Don't assume flexible workers don't want to progress

Written by Mandy Garner on 9 November 2017 in Opinion
Opinion

Mandy Garner reminds us not to forget about flexible workers when it comes to training strategy. 

Training has been at the forefront of recent news reports as productivity and skills shortages become an increasingly pressing problem in the shadow of Brexit.

An OECD report on the UK’s productivity called for the UK to spend more on training instead of cutting corporation tax. A recent TUC report showed just one in three workers says their employer offers regular training opportunities.

Workingmums.co.uk's annual survey shows that figure is likely to be higher for those who work flexibly, particularly part-time workers, despite legislation that protects their rights.

The survey shows 47% of working mums think flexible working has affected their career progression, although almost three quarters identify flexible work as crucial to getting more women into senior roles. Some 52% of part timers say they have missed out on career progression opportunities or training.

What often gets missed in the focus on training is the knock-on impact on retention figures. One woman’s employer, for instance, refused to pay for her AAT course when she reduced from full time to part time. Her responsibilities were not reduced, but her pay was cut.

Employers need to make time for regular conversations with their employees about their career path, particularly after they go on extended leave.
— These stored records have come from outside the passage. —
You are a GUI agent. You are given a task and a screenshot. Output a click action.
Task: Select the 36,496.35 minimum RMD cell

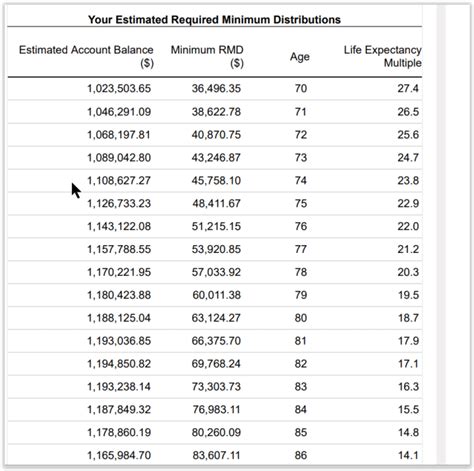click(x=216, y=89)
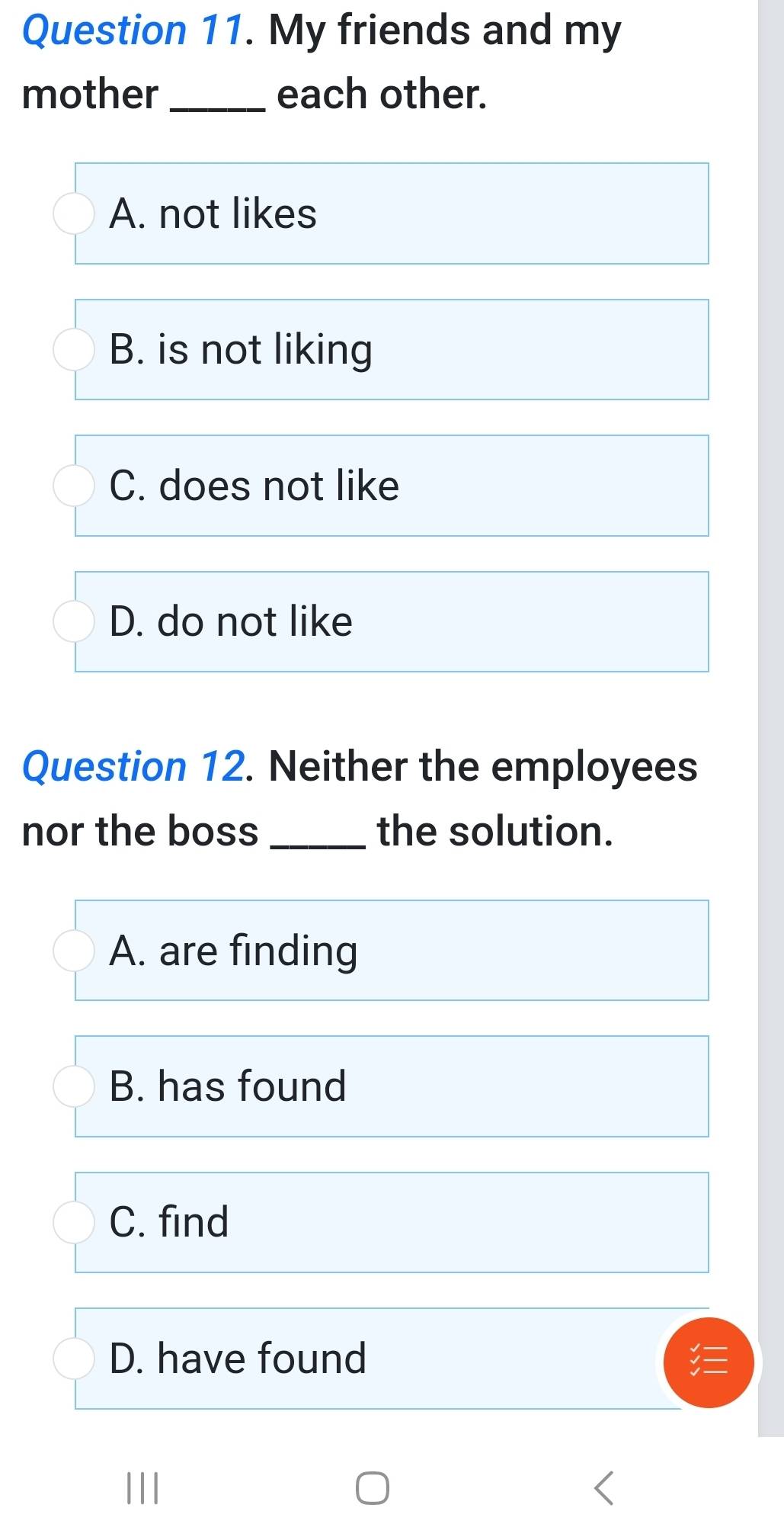Click the vertical scrollbar on the right edge

pyautogui.click(x=770, y=686)
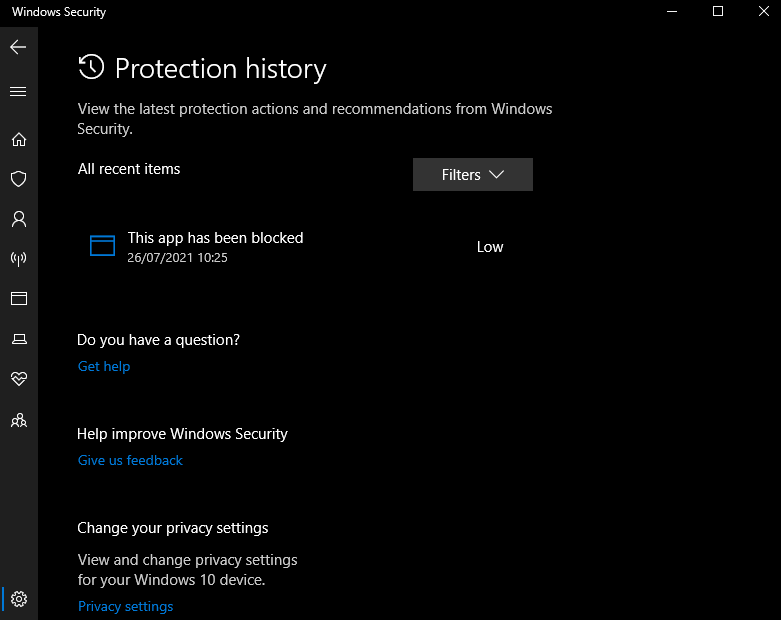
Task: Click the back arrow icon
Action: pos(18,47)
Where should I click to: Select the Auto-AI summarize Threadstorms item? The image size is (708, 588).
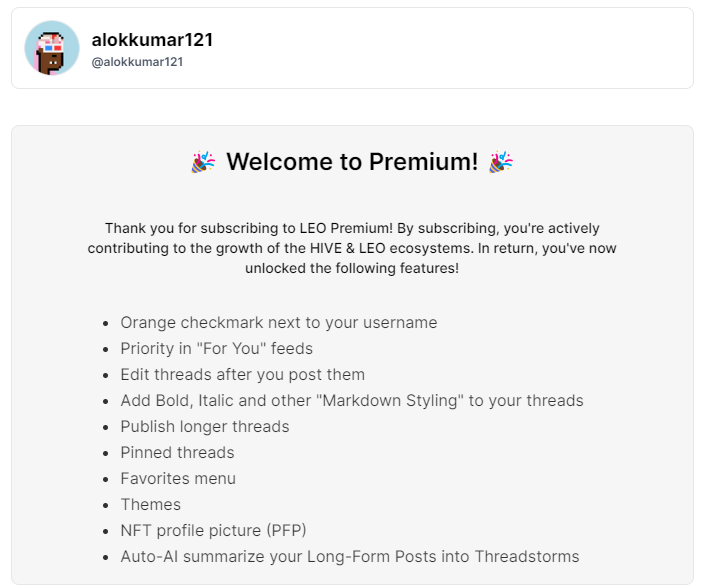[349, 556]
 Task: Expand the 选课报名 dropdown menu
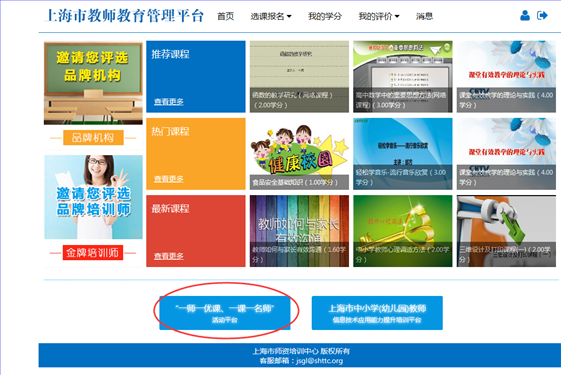point(271,16)
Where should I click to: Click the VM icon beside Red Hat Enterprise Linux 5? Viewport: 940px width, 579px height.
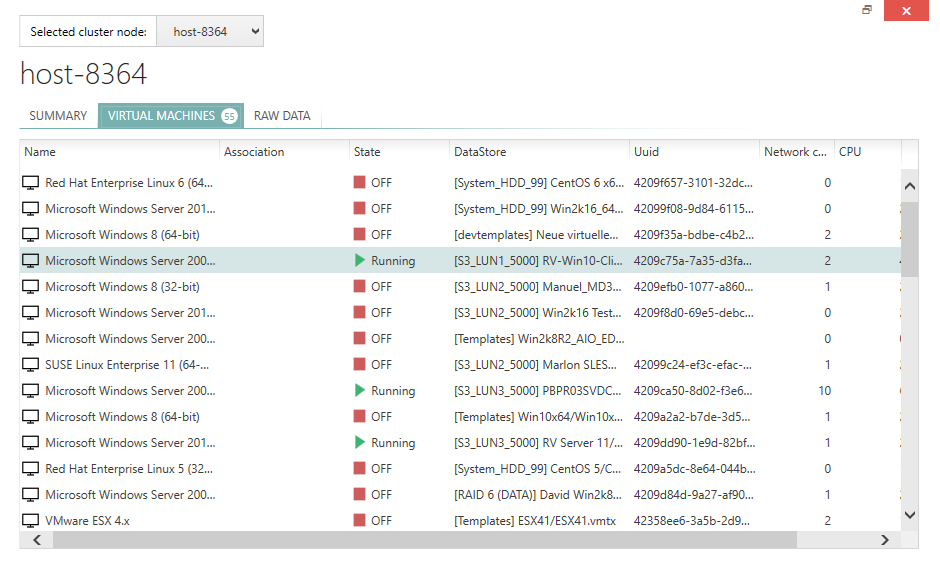point(31,468)
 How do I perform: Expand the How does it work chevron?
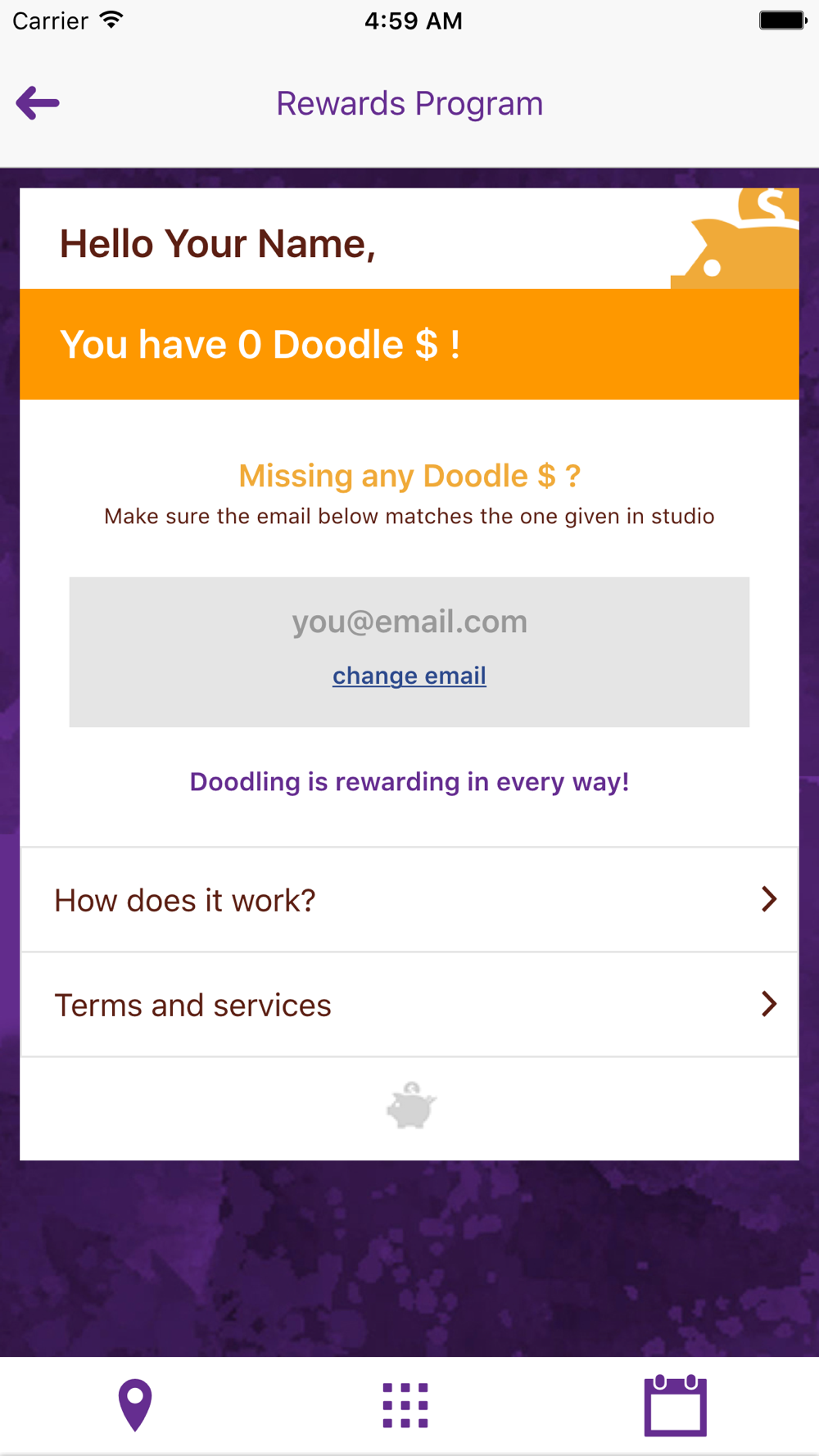pyautogui.click(x=768, y=899)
Another left her job in property services when training opportunities were taken away after she applied for flexible working. She left and now has a job where she has a lot of flexibility. Several remarked that their career had stagnated since they got flexible working. This remark was typical: “Jobs at higher levels are simply not available part time in my organisation.”

The lack of career progression for flexible workers and the lack of new quality roles, particularly senior roles, that are advertised as flexible, are feeding a huge exodus of women towards self employment or retraining. The same survey shows 64% of mums are interested in retraining and 58% have considered setting up their own business - the main reason being to get more flexibility.

20% of mums had retrained in the last 12 months and 71% said they would be more likely to retrain if courses were more flexible, for instance, offered online. Although there are other reasons for seeking to retrain and change sector, for instance, changing values and difficulties with the travel associated with some jobs, the results show a need for employers to think more carefully about how they retain women.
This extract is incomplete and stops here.